- **Exercise instructions**
Take the line that contains "Task: Click the @CovidDataReport handle" and every line below it to the end of the entries, and give them again exactly, leaving out any pictures.

- **Data listing**
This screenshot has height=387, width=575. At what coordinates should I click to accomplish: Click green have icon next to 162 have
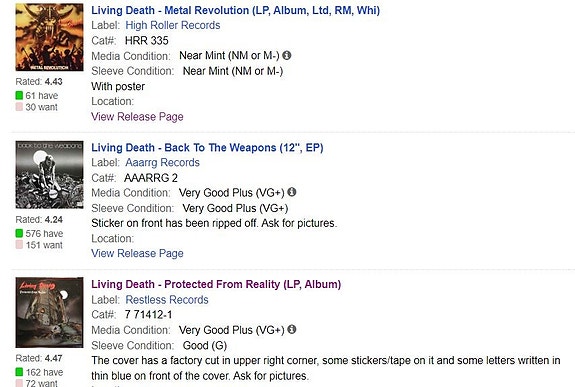tap(19, 372)
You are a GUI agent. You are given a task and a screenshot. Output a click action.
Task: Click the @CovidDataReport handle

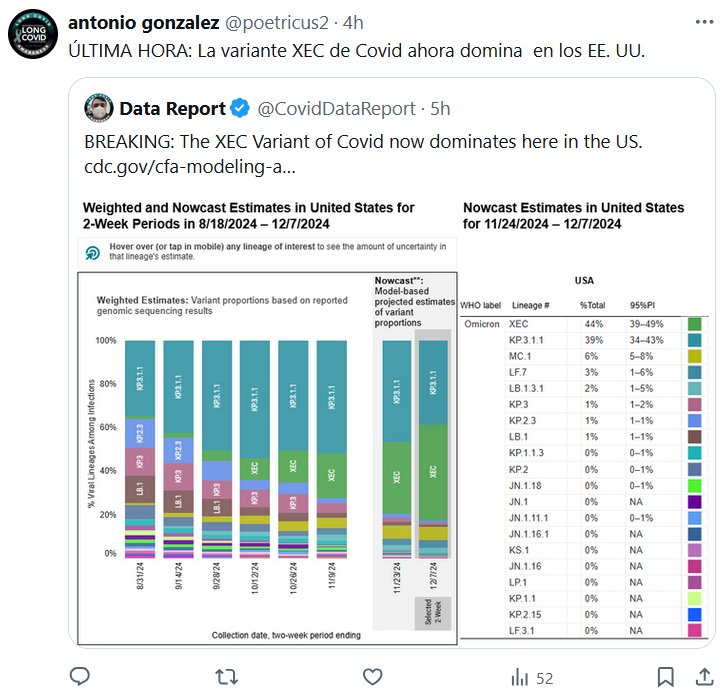pyautogui.click(x=336, y=107)
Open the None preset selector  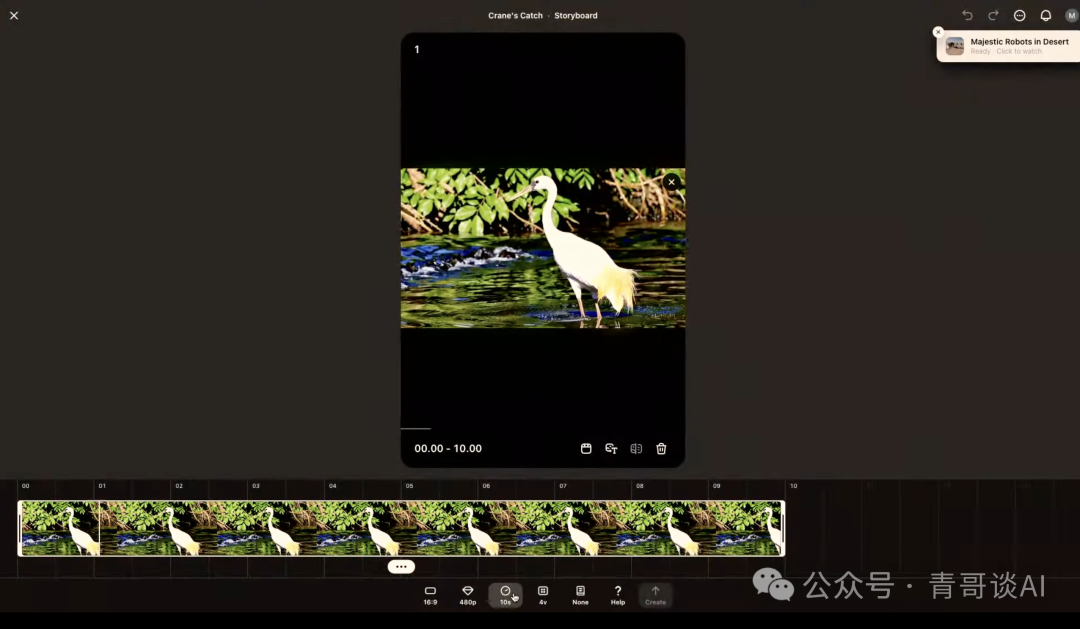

- **Task response**
Task: Click the @CovidDataReport handle

pyautogui.click(x=336, y=107)
Open the None preset selector  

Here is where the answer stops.